Ein Mitglied der sogenannten Volksarmee in der Ostukraine mit Einladungen zum Referendum über die Unabhängigkeit der Regionen Donezk und Lugansk © picture alliance / dpa/ Valery Matytsin
Von Markus Sambale, Moskau · 12.05.2014
Um einen flächendeckenden Bürgerkrieg in der Ostukraine zu verhindern, müssen alle Beteiligten an einen Runden Tisch – und sie sollten ihre Erwartungen und Forderungen herunterschrauben, meint Markus Sambale.
Ein Runder Tisch als Lösung? Jetzt, wo nach den Abstimmungen in der Ostukraine der Graben noch tiefer geworden ist? Zugegeben: Meine Hoffnungen sind gering.

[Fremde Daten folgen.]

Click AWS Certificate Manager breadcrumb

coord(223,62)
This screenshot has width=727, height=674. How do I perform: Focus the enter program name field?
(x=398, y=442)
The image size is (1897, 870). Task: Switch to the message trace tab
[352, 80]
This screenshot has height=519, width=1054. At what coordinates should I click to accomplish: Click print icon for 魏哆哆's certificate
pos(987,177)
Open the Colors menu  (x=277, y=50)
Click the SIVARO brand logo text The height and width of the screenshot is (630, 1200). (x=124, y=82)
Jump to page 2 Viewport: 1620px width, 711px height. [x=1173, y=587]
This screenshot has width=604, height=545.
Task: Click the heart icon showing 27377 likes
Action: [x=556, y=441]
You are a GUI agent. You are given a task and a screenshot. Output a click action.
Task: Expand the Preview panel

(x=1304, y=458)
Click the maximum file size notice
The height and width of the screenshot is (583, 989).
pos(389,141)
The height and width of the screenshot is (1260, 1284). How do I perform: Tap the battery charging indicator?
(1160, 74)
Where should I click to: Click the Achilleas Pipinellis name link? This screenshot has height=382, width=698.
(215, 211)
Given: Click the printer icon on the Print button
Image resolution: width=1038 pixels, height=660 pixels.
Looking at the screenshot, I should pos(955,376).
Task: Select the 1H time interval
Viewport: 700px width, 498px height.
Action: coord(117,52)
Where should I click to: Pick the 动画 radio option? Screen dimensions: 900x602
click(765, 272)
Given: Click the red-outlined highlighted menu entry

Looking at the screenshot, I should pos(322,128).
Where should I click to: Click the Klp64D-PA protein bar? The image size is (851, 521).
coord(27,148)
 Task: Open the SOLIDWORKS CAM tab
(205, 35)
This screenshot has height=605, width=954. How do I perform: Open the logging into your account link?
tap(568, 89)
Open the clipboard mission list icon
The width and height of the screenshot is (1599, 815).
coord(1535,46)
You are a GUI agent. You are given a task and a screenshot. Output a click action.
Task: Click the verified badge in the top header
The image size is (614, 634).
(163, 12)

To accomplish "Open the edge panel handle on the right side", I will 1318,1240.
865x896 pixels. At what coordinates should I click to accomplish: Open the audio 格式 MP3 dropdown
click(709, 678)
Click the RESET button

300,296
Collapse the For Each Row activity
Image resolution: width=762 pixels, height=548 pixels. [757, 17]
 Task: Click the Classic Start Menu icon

Es ist zu viel Hass gesät, es gibt zu viele Radikale, und es sind zu viele Menschen gestorben in der Ukraine, als dass man sich wie damals 1989 in der DDR mal eben an einen Tisch setzen könnte, um zu reden.
Doch wie soll man den Konflikt lösen, wenn nicht in Verhandlungen? Es ist wohl die letzte Chance. Um die zu nutzen, müssen alle ihre Erwartungen herunterschrauben. Denn uns rennt die Zeit davon, dies ist nicht mehr der Moment für Schuldzuweisungen.
Abrüsten müssen alle in der Ukraine: Die Regierung in Kiew, die einen sofortigen Stopp ihrer – praktisch schon gescheiterten – Militär-Aktion verkünden muss. Und die Rebellen in der Ostukraine, die ihr Schreckensregime und ihre Verfolgung von Andersdenkenden beenden müssen.
Abrüsten müssen auch Moskau und der Westen: Die russische Führung, die ihre unselige Propaganda und Hetze stoppen muss. Und der Westen, der als Zeichen der Deeskalation die Sanktionsdebatte auf Eis legen sollte.
Nach dem Scheitern der Gespräche von Genf ist es ein gutes Signal, dass jetzt noch einmal in der Ukraine selbst nach einer Lösung gesucht werden soll. Dass nicht nur West und Ost über die Köpfe der Ukrainer hinweg entscheiden wollen. Auch wenn sich niemand etwas vormachen sollte – weder die Russen noch die Europäer können und werden sich da komplett raushalten.
Kiew muss sich mit ungeliebten Gegnern arrangieren
Wer also sollte an dem Tisch sitzen, der deshalb rund sein soll, damit es keinen Streit um die besten Plätze gibt?
Vertreter der aktuellen Kiewer Übergangsregierung müssen dabei sein – das muss Moskau akzeptieren. Aber eben auch Vertreter der Separatisten, so schwer das Kiew und den Europäern fällt. Denn ohne sie ist inzwischen keine Lösung mehr möglich. Dass die nicht mit Waffen zu den Gesprächen kommen, sollte klar sein. Doch Kiew wird sich auch mit manch ungeliebtem Gegner arrangieren müssen.
Herunterschrauben müssen alle Beteiligten ihre Erwartungen und Forderungen, das ist der nächste Knackpunkt: Es ist zu viel passiert, als dass man innerhalb kurze Zeit wieder zu einem geeinten Staat kommen könnte, wie es ihn noch vor einem halben Jahr gab. Leider. Die Annäherung geht nur Schritt für Schritt.
Und es darf in den Gesprächen keine Tabus geben, es muss über alles geredet werden – von der Verschiebung der ukrainischen Präsidentenwahl bis hin zu einer neuen Staatsform, die am Ende vielleicht nur noch ein lockerer Staatenverbund ist.
Das wäre ein hoher Preis. Doch es wäre der Preis, um einen flächendeckenden Bürgerkrieg zu verhindern. Und vielleicht die letzte Chance zur Rettung der Ukraine.